Seguramente esa larga espera con un sol y calor veraniegos característicos del Golfo de México, una pipa cargada de agua de naranja y una enorme boca como llave para servirla –propiciando así un absurdo desperdicio del líquido en un país donde los nativos no la tienen a la mano–, indispuso al coordinador mexicano a atender la perentoria invitación de un joven cubano cuando arribó, en helicóptero, Fidel al sitio para inaugurar la Escuela X Festival.
–¡Oye, chico! ¿No vas a saludar a Fidel? –inquirió sorprendido el mulato ante la indiferencia y malestar del delegado nativo de Matamoros, Tamaulipas, pero ya radicado en el DF.
–¡Chico! ¿Vas a perder la oportunidad histórica de tu vida de saludar al comandante en jefe? –Insistió el cuadro (así les llamaban y con alguna frecuencia, el nombre correspondía a la rigidez) de la Unión de Jóvenes Comunistas de Cuba.
Un monosílabo y una mueca de enfado, muy propia de la progenitora de sus días, doña Graciela, fue la respuesta del muchacho que apenas cuatro meses antes se acababa de casar y que, más por disciplina, se dispuso a cumplir la tarea de literalmente embarcarse en un viaje de cinco semanas por el Atlántico, para soportar a jóvenes quejosos de que se mareaban en alta mar y que no podían hacer el amor con sus novias en vías de casamiento.
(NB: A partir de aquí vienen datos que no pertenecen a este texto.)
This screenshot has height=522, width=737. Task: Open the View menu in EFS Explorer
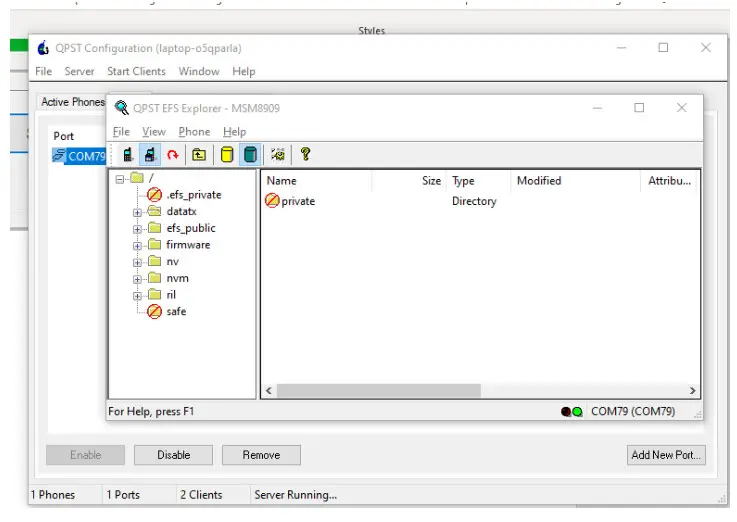coord(154,132)
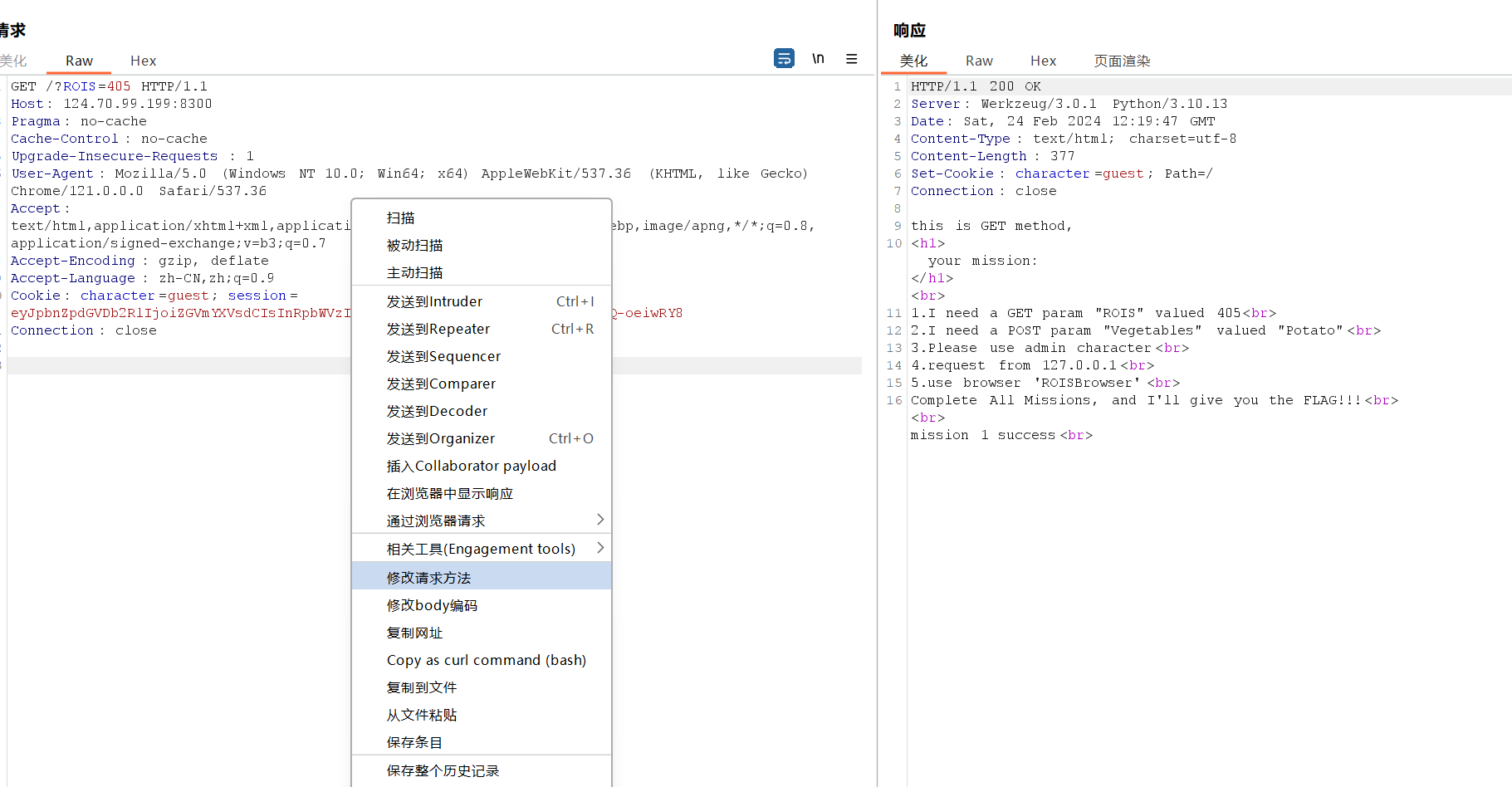Open the request Raw tab
1512x787 pixels.
click(79, 61)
Los soviéticos, dueños del barco, o los cocineros cubanos por indicaciones de los dirigentes de la UJC colocaban en los alimentos sustancias para inhibir el deseo sexual.
Su recuerdo es otro, distinto al de Joel. Carga con él décadas después, como si el suceso hubiera sido ayer:
Terminó el mitin. Fidel lanzó al aire la boina que portaba. Y como si fuera la de Jesucristo reencarnado –bien sabemos que él no usaba–, la aguerrida muchachada se lanzó al suelo a rescatarla, atropellándose y sin reparar en golpes y daños físicos. Y entre ellos estaban el autor del testimonio periodístico y varios de los más tenaces críticos, ahora sesentones.
Desde entonces aprendió que a los hombres del poder, del signo ideológico y trayectoria política que fueren, nunca debía acercárseles ni para saludarlos siquiera, salvo que ellos tomaran la iniciativa.
Así lo hizo con Leonid Brézhnev y Enrico Berlinguer, con Nicolai Padgorni y Georgue Marchais, con Andrei Gromiko y János Kadar, con Fidel Castro y Santiago Carrillo, con Luis Echeverría y Luis Corvalán, con José López Portillo y Yumzhaguiin Tsedenbal, con Miguel de la Madrid y Raúl Castro, con Carlos Salinas y Mijail Suslov, con Ernesto Zedillo y Vo Nguyen Giap, con Luis Donaldo Colosio y Vicente Fox. Con todos.
La excepción, siempre hay una, fue Adolfo López Mateos, cuando inauguró las oficinas postales de Matamoros en 1960. Entonces tenía 10 años de edad, vivía a tres cuadras y por curiosidad acudió al acto.
Como uno más de los cientos de asistentes se colocó a un costado por donde caminó el posterior chacal de Rubén Jaramillo, su esposa embarazada e hijos.
López Mateos vio al niño y detuvo la marcha y con él todo su séquito. Frotó su mano en la rubia cabellera del menor:
–¡Hijo! ¿Cómo estás?
–Bien señor.
–¡Cuídate!
–El presidente me saludó –dijo el niño apenas entró a la casa de Francisco y María de Jesús, ante la mirada entre sorprendida e incrédula de los tíos.